Fragment tekstu:
----

Nikt nie może sam się zbawić
Dlaczego Pan Bóg nie stworzył nas wszystkich jako singli? Po co powiedział, jak mówi historia biblijna, do Adama i Ewy, żeby byli płodni i się rozmnażali?
Pomińmy oczywistości i spróbujmy na poważnie podjąć te pytania. Spójrzmy więc najpierw na te dwie płaszczyzny: kim jest Bóg dla człowieka i kim jest człowiek dla Boga.
Człowiek spotyka Boga żywego
Kiedy myślimy o Bogu, powinniśmy mieć w głowie kogoś, komu zależy na człowieku i jego dobru. Człowiek będący w bardzo trudnej sytuacji życiowej, doświadczający cierpienia i mocno zalękniony może się z takim stwierdzeniem nie zgodzić. Jednak tak pokazuje Boga Pismo Święte - jako tego, który mówi: "zanim ukształtowałem cię w łonie matki, znałem cię" (Jr 1,5). I dalej czytamy w Biblii: "prorokiem dla narodów ustanowiłem cię".
Powyższe słowa wskazują na to, że Bóg zna człowieka, wybiera go do życia i kształtuje go przez to życie do wypełniania konkretnej misji. Ojciec Jan Andrzej Kłoczowski OP napisał swego czasu bardzo ciekawy artykuł o poszukiwaniu Boga żywego przez żydowskiego filozofa Abrahama Joshuę Heschela. Czytamy w nim, że Bóg, chociaż nie mieści się w naszej świadomości, to ma cechy egzystencjalne. W piękny sposób opisuje Heschel to, jak człowiek poznaje Boga:
"Bóg nie jest perłą na dnie oceanu, której odkrycie zależy od umiejętności i inteligencji człowieka. Inicjatywa musi wyjść z naszej strony, chociaż wynik zależy od Niego, nie tylko od nas. Bez Jego miłości, bez Jego pomocy człowiek nie jest zdolny być blisko Niego".

----

Polecenie: Przepisz dokładnie fragment tekstu o Bogu i człowieku od słów „Pomińmy oczywistości i” do słów „człowiek dla Boga.”. Rekordy są osobnym materiałem i nie łączą się z tekstem.

Wiersze danych:
----

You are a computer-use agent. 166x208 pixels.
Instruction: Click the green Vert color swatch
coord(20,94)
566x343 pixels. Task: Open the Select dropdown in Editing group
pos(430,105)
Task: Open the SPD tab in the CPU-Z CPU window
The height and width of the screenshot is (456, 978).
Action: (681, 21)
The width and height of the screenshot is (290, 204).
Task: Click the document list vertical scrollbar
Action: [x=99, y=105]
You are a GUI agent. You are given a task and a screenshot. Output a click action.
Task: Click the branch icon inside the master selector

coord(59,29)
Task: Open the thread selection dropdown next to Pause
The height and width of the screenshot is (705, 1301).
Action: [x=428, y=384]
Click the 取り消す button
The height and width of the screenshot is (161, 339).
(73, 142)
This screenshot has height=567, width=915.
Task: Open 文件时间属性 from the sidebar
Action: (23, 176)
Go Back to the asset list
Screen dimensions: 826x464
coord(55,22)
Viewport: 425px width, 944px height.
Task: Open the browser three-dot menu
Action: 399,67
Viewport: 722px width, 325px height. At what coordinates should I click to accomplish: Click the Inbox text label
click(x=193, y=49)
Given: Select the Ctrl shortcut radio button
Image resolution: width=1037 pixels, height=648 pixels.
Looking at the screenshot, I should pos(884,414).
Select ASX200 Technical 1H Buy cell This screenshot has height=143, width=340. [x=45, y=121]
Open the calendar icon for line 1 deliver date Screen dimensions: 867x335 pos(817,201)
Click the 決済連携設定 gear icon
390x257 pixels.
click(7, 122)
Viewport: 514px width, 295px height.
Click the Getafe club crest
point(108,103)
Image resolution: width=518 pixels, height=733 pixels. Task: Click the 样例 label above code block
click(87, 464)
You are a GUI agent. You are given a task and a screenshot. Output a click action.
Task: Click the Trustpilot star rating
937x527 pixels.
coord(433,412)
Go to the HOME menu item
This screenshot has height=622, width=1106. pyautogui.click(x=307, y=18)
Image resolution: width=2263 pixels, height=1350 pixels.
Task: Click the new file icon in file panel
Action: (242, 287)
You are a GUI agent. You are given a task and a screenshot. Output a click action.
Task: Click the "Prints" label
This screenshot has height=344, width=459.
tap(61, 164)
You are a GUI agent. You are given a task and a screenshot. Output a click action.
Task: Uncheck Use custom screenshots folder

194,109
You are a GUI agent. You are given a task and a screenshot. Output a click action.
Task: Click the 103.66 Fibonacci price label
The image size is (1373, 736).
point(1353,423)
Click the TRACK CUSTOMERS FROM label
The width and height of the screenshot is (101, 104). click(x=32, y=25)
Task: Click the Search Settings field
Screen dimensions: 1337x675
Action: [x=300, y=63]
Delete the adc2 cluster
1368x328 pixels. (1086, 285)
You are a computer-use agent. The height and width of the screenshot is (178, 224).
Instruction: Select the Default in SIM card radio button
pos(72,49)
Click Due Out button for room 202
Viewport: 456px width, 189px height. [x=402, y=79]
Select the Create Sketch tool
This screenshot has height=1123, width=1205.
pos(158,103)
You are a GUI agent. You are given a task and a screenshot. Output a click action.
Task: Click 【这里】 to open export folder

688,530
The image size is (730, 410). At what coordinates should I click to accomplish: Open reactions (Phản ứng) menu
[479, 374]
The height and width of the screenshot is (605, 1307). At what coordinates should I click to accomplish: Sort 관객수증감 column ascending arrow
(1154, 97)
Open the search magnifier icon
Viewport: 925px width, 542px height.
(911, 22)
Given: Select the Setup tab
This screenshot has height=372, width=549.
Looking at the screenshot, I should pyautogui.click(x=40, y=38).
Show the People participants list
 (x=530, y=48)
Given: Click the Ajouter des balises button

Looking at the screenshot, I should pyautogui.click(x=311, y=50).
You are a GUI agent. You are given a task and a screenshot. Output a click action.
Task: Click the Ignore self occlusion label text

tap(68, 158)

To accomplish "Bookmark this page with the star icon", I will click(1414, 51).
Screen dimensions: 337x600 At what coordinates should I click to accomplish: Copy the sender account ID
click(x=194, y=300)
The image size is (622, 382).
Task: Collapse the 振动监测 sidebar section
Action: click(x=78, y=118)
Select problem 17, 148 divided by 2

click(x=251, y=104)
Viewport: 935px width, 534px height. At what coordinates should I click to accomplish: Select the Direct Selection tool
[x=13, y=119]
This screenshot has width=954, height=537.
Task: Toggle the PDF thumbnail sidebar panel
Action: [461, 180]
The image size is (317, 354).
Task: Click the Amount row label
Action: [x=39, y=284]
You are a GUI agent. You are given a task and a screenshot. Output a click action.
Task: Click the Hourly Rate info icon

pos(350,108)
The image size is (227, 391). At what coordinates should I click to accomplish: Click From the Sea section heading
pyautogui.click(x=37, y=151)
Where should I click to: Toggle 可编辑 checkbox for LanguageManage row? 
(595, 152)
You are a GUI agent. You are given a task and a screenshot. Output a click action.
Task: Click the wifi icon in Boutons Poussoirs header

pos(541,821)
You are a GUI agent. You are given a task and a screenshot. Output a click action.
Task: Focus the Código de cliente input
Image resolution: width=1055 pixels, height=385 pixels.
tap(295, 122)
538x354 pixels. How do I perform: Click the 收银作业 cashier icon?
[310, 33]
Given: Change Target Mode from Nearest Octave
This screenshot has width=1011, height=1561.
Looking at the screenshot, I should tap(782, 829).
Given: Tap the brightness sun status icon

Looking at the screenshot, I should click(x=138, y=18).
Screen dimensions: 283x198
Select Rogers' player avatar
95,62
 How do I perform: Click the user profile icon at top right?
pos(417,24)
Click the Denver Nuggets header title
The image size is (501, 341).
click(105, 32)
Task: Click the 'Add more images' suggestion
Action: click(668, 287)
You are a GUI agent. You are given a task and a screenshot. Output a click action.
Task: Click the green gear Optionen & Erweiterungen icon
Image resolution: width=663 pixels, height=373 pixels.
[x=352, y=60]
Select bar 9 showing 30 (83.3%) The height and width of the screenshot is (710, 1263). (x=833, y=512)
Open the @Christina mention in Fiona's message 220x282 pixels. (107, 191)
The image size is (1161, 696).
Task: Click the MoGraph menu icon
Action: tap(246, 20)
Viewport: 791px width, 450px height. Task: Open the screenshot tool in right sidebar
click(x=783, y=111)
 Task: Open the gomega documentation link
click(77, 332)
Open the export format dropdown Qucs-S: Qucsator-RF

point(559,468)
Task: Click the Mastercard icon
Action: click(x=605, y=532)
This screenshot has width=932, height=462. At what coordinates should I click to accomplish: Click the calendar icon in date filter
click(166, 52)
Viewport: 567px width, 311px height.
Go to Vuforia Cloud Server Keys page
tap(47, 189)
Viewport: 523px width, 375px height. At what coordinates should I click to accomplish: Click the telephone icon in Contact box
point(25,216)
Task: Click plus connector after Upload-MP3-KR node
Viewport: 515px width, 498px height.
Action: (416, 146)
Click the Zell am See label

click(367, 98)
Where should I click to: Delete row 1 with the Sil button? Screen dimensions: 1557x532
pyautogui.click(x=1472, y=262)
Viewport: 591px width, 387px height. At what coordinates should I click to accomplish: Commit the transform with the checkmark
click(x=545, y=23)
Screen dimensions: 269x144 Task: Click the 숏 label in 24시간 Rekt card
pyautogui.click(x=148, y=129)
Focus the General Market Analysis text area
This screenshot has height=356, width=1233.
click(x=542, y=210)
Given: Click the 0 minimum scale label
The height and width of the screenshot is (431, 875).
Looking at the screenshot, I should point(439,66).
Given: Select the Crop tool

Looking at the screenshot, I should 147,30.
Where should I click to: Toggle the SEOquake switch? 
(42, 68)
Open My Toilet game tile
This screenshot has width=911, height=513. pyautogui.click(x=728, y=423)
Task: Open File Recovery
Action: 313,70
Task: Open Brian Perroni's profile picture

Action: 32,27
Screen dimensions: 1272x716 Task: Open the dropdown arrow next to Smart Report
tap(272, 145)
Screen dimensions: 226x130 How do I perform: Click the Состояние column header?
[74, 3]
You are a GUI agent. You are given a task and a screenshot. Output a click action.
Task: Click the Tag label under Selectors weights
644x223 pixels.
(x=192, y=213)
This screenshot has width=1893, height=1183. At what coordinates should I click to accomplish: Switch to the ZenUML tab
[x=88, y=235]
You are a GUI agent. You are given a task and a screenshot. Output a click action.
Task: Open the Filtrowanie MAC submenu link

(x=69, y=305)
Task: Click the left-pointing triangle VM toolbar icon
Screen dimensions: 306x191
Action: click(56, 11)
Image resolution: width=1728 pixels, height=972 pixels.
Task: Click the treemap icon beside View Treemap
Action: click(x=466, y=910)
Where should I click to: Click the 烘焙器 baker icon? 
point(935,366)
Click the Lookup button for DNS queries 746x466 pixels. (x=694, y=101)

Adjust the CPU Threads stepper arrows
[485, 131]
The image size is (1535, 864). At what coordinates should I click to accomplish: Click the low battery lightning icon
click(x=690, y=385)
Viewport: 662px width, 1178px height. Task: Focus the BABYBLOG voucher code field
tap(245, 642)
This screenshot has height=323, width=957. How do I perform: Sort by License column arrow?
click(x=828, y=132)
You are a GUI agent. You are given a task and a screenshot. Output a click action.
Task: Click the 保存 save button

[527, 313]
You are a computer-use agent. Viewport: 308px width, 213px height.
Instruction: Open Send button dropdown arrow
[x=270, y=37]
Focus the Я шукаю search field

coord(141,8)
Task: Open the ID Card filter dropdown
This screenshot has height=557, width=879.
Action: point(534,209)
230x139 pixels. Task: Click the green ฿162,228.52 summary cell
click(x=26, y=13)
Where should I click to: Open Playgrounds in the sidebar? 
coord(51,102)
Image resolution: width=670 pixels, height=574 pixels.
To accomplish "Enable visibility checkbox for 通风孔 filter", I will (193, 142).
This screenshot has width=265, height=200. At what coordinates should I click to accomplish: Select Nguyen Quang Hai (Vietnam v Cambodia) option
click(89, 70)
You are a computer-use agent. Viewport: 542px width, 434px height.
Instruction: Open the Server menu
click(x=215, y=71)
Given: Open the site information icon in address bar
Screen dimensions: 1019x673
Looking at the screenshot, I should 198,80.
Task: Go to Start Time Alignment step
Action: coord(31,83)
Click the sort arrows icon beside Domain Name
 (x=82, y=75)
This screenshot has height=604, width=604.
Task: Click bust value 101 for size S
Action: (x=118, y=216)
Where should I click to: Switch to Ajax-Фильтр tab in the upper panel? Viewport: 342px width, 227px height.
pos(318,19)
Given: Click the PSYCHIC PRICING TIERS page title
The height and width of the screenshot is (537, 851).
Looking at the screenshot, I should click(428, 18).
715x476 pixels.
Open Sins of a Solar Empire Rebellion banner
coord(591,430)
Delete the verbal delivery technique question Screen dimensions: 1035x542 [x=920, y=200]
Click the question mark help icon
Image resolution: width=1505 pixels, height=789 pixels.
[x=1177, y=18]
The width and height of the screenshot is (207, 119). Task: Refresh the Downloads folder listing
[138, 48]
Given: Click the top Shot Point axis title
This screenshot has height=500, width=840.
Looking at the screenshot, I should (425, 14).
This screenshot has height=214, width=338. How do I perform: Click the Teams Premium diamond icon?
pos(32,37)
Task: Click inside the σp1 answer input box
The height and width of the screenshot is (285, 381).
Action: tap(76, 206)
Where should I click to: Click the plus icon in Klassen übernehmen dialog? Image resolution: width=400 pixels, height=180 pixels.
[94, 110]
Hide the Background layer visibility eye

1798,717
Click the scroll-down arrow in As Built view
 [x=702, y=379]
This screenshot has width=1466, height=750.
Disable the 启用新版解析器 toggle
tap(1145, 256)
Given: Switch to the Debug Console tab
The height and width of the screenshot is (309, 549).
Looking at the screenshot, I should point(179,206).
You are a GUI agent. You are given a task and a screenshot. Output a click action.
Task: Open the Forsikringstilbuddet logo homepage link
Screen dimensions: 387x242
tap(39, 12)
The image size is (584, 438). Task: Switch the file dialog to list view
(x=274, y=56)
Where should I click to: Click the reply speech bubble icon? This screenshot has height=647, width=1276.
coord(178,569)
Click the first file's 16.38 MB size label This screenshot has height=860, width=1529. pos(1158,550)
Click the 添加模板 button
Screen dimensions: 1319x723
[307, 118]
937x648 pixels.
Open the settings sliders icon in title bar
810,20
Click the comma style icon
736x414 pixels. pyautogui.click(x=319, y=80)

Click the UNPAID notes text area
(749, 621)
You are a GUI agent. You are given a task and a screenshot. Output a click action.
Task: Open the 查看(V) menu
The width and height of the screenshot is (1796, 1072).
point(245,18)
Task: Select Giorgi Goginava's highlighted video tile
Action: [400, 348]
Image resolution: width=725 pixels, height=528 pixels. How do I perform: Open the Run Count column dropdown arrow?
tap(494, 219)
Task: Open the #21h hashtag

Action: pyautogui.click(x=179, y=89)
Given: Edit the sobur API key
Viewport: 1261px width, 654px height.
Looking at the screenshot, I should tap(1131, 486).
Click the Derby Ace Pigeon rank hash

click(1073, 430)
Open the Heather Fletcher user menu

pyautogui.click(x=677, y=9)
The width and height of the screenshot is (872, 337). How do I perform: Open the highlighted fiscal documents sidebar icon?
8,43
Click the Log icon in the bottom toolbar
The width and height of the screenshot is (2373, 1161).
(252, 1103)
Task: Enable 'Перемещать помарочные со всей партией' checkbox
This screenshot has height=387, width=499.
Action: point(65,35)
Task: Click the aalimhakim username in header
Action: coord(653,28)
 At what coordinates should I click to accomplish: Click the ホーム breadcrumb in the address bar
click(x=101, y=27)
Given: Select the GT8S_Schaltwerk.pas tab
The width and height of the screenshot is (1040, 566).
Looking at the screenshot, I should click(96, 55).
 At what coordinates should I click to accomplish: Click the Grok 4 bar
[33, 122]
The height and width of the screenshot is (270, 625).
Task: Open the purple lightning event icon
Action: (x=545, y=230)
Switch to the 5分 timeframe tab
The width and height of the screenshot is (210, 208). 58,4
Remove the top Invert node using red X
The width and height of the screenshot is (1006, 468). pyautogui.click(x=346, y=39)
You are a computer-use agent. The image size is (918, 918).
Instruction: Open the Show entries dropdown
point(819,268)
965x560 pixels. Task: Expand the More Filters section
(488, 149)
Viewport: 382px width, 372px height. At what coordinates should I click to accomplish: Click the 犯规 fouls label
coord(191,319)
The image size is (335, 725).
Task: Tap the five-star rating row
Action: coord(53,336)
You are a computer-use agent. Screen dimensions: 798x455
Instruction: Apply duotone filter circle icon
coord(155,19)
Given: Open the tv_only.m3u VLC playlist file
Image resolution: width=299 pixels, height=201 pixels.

----

Odpowiedź:
Pomińmy oczywistości i spróbujmy na poważnie podjąć te pytania. Spójrzmy więc najpierw na te dwie płaszczyzny: kim jest Bóg dla człowieka i kim jest człowiek dla Boga.